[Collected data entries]

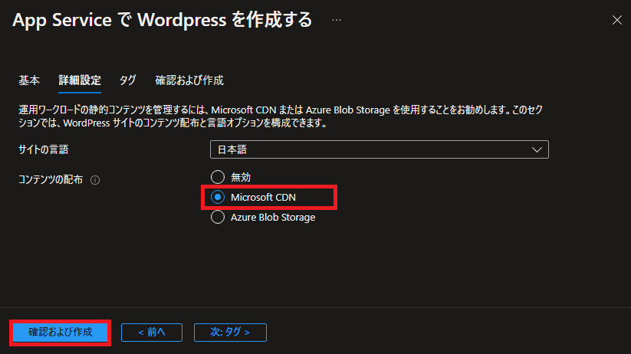Click the description paragraph about static content

(281, 116)
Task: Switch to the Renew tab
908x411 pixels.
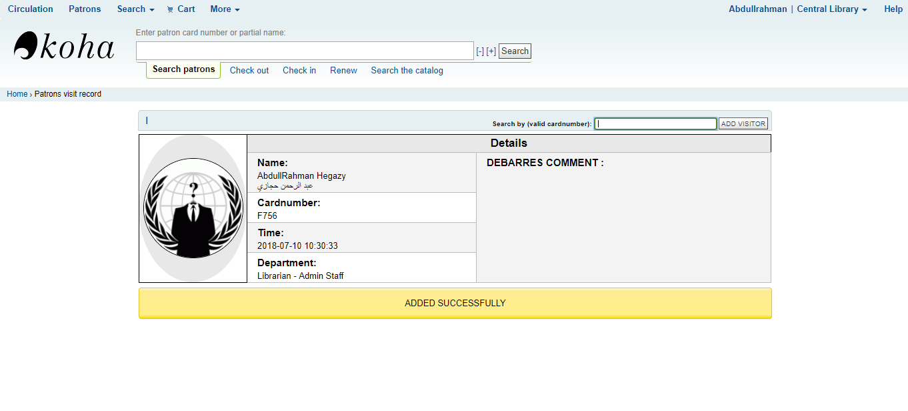Action: pos(343,71)
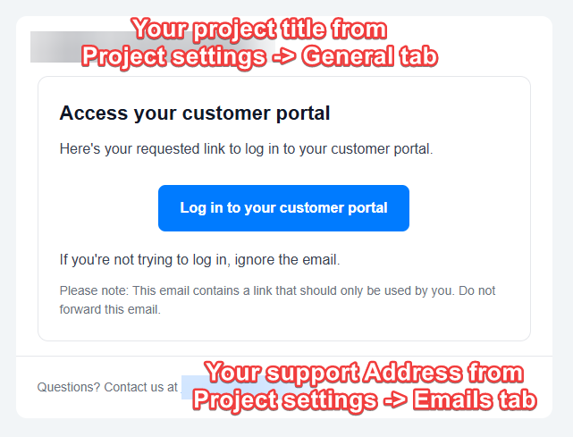This screenshot has height=437, width=573.
Task: Click the word Project settings in bottom annotation
Action: (x=285, y=399)
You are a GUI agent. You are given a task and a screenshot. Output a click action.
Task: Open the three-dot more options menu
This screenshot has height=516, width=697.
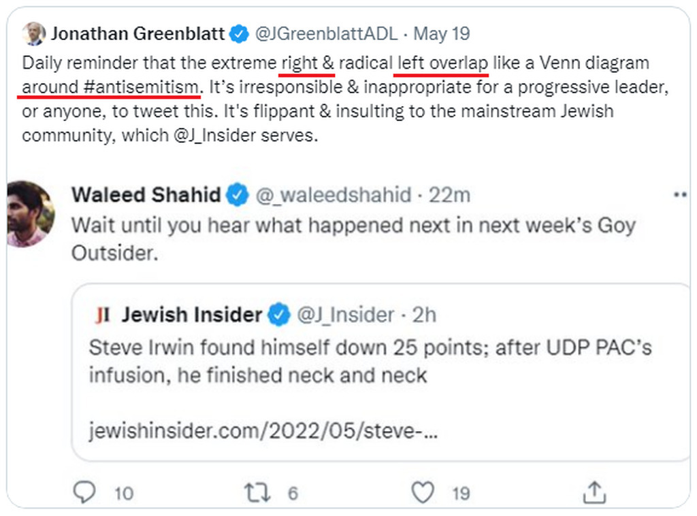pyautogui.click(x=681, y=194)
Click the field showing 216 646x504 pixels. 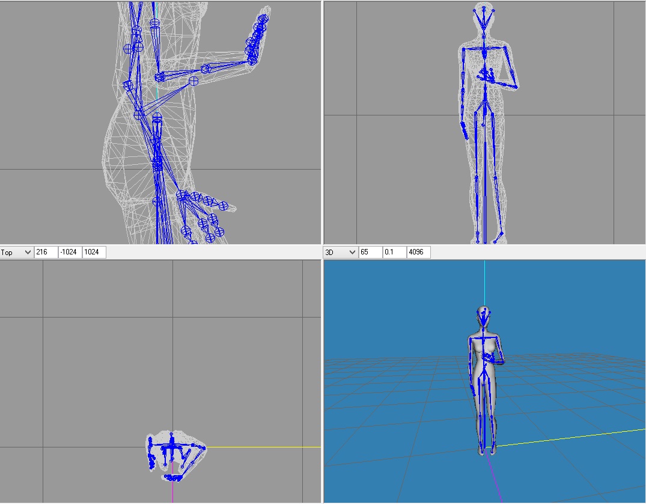(46, 253)
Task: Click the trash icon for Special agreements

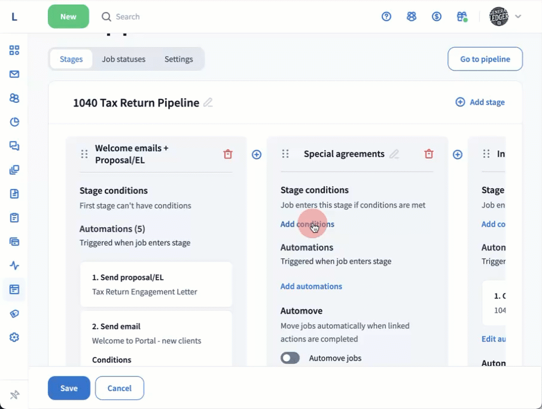Action: [x=428, y=154]
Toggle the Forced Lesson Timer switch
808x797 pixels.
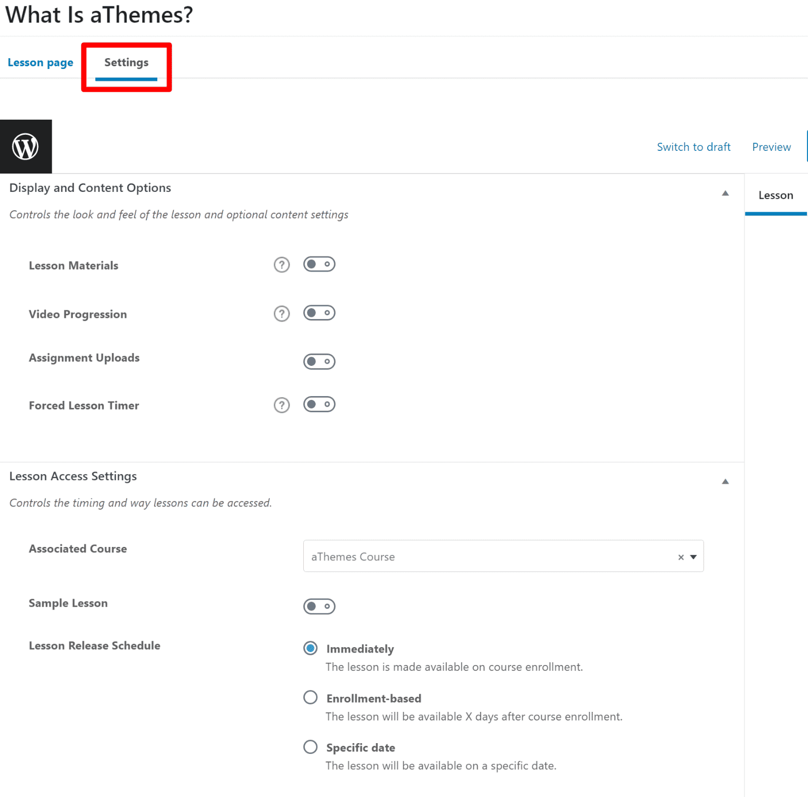319,404
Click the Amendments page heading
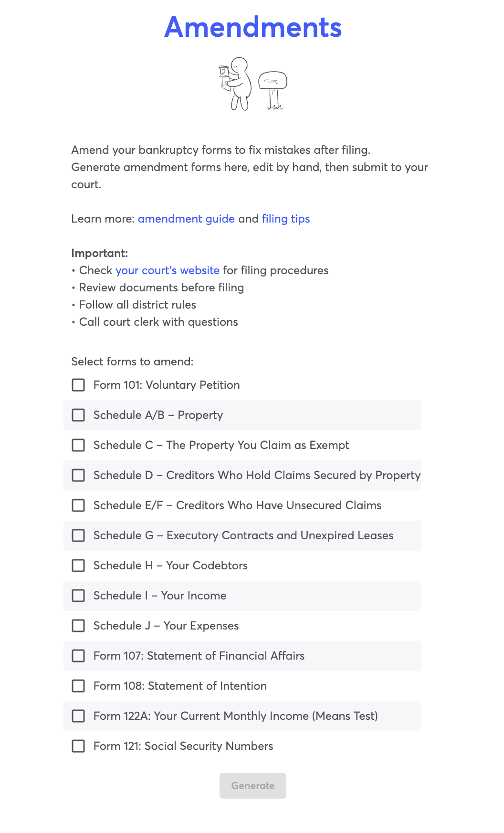504x833 pixels. tap(253, 27)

» **EXERCISE DESCRIPTION**
Set down only the lines running from the line with "Toggle the Forced Lesson Timer switch" to the end of the entries, inclusive; omit every picture.

» **SOLUTION TO THIS EXERCISE**
Toggle the Forced Lesson Timer switch
808x797 pixels.
319,404
Click the Amendments page heading
504x833 pixels. tap(253, 27)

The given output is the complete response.